I do not start from a technology choice, I start from a map: what data flows where, how sensitive it is, which legal and contractual constraints apply, and therefore where each workload should live. That audit ends in a clear recommendation, including a plain no when total sovereignty would cost more than it returns.

Then I design and deliver: documented architecture, handover to your teams, no lock-in. You work with one person from audit to run, and you keep control of what ships. If AI does not pay off for you, I say so early, before the build, not after.

Is a European model like Mistral good enough?

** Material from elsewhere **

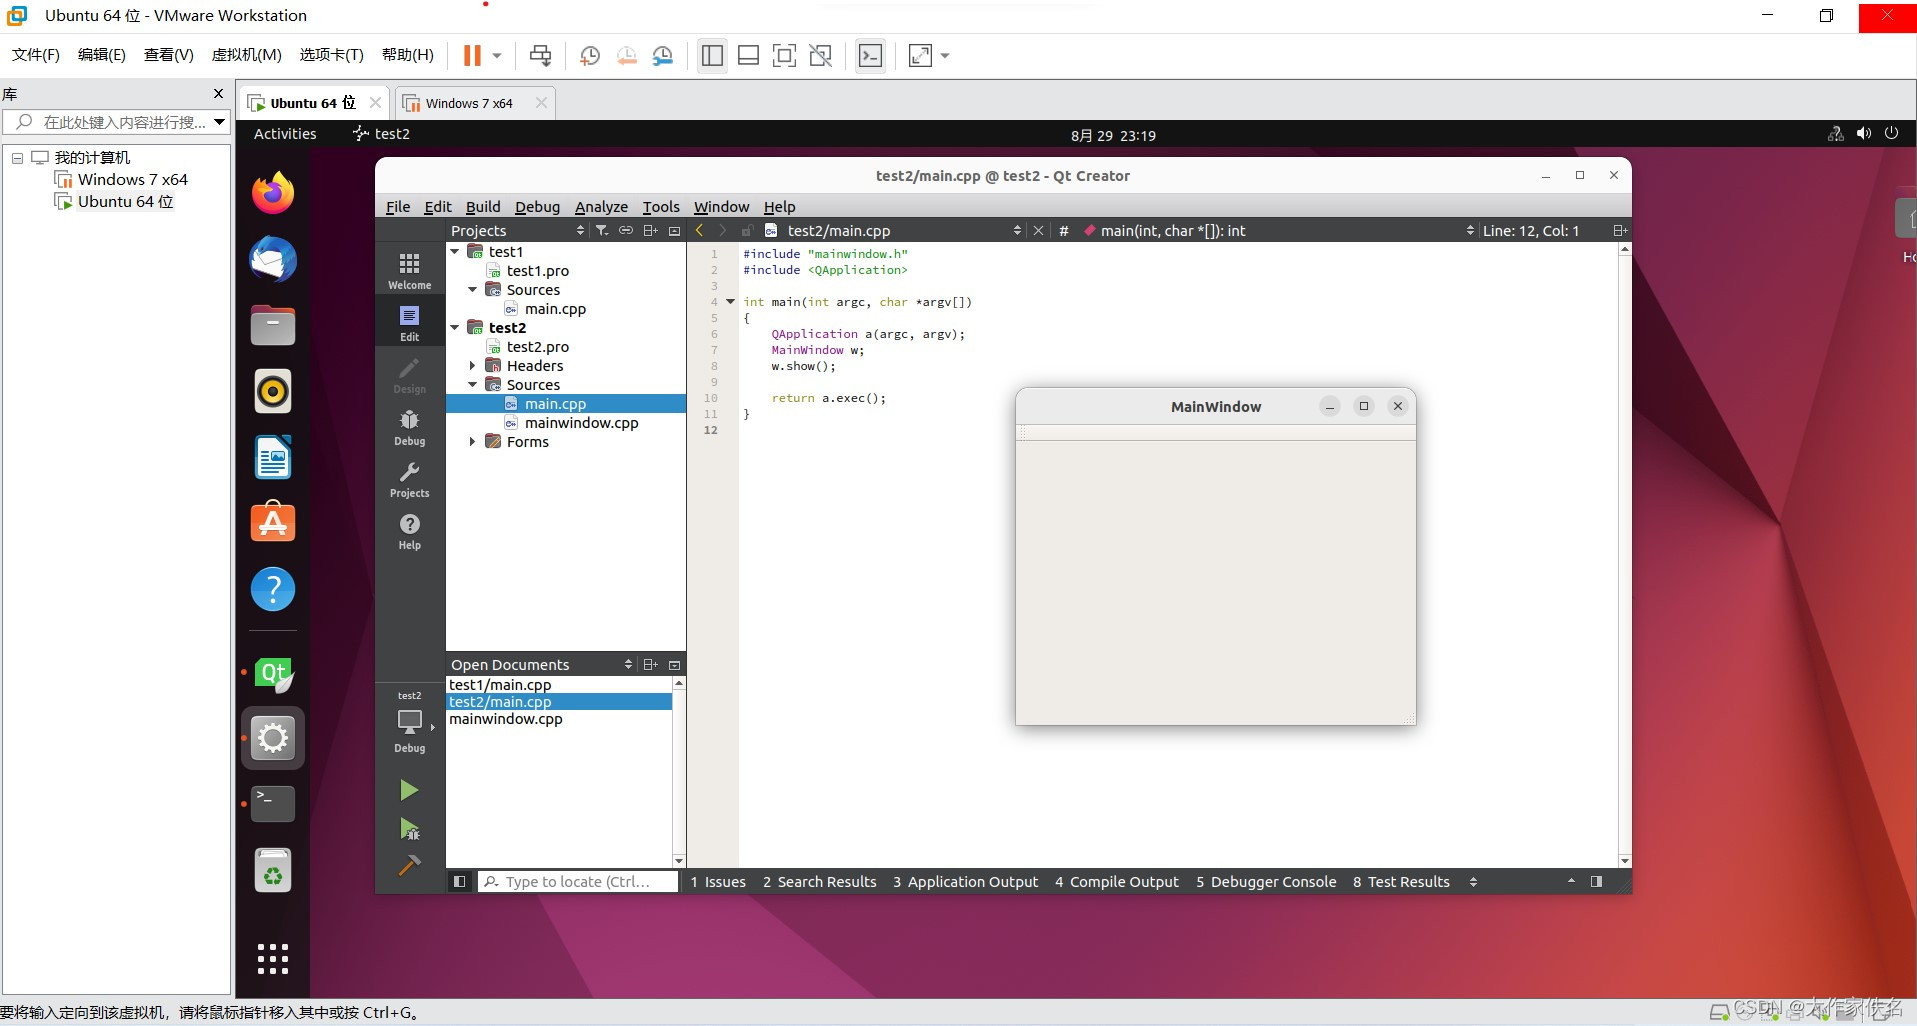Toggle the right sidebar button in status bar

tap(1596, 882)
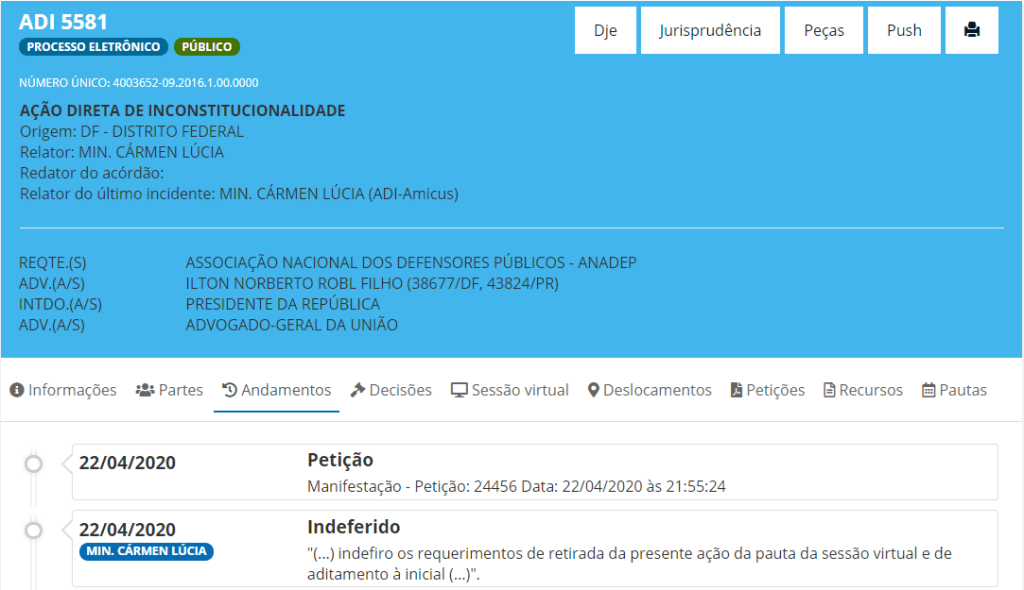
Task: Click the printer icon button
Action: click(x=971, y=30)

Often yes. For most business use cases (RAG, extraction, classification, drafting), a European or open-source model deployed under EU law does the job. For the most demanding reasoning tasks, I benchmark honestly against the best closed models and tell you whether the gap justifies a trade-off on sovereignty.

Isn't on-prem expensive?

It carries a real infrastructure and operating cost you should not downplay. But past a certain volume, self-hosting can come out cheaper than a per-token API, and for very sensitive data the real cost to compare against is a breach. We price both before deciding, rather than choosing on principle.

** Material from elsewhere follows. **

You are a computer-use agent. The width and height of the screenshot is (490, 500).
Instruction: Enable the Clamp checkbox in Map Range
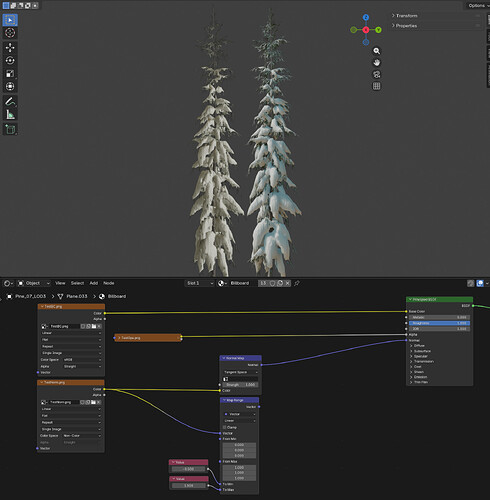point(225,427)
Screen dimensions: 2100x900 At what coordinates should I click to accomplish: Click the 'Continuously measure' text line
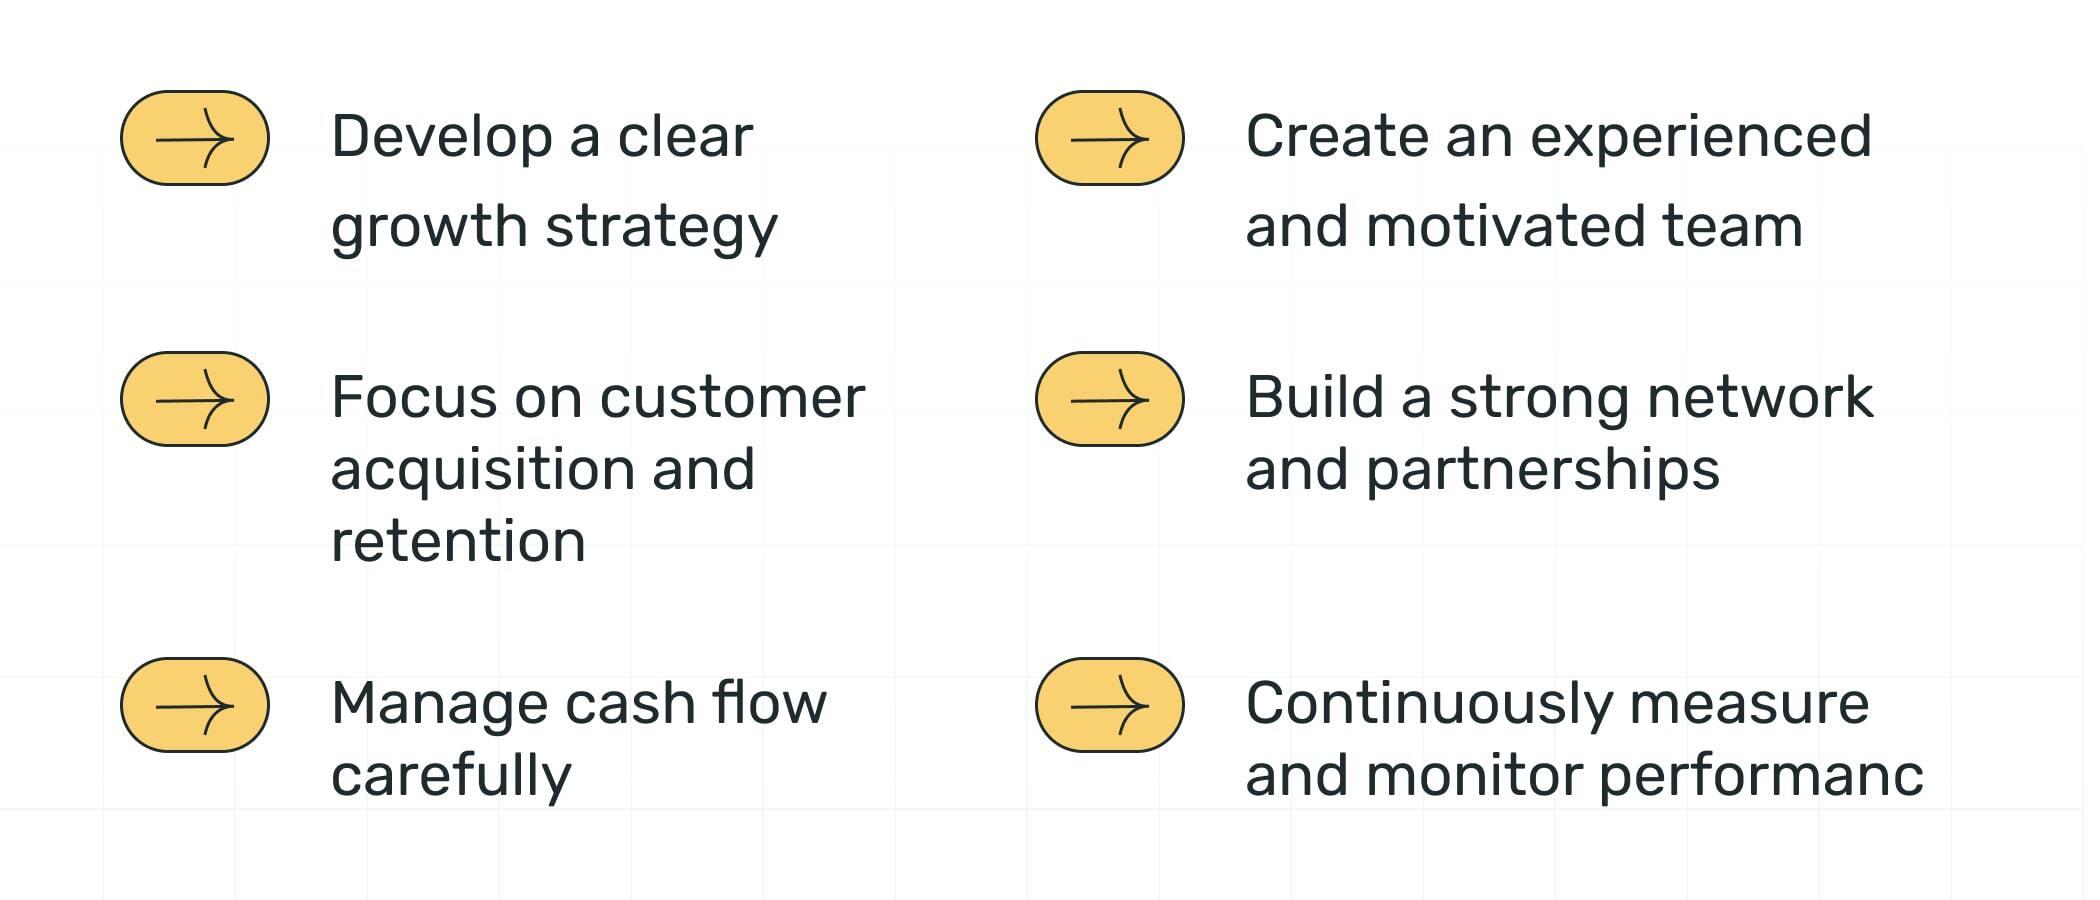pyautogui.click(x=1557, y=704)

Can I really keep my data out of US clouds?

Yes, with an architecture built for it: sovereign European cloud or on-prem, models hosted under EU law, and an MCP server that keeps agent execution inside your perimeter. Watch the false friend: "hosted in Europe" with a US provider is still exposed to the Cloud Act. What counts is who controls the infrastructure and the keys.

Do I lose performance compared to a US cloud?

Not necessarily. European clouds provide the same GPUs and excellent latency within Europe. The real difference shows up on a few cutting-edge reasoning tasks where closed models still lead, not on the infrastructure. We measure on your own use cases before concluding.

What does GDPR compliant actually mean in an AI project?

Minimizing the data sent to the model, knowing where it is stored and for how long, honoring permissions in the answers, and logging access in an auditable way. I set these rules at the architecture stage, not at the end. I am not a lawyer: I design the system to be compliant and work with yours on the legal side.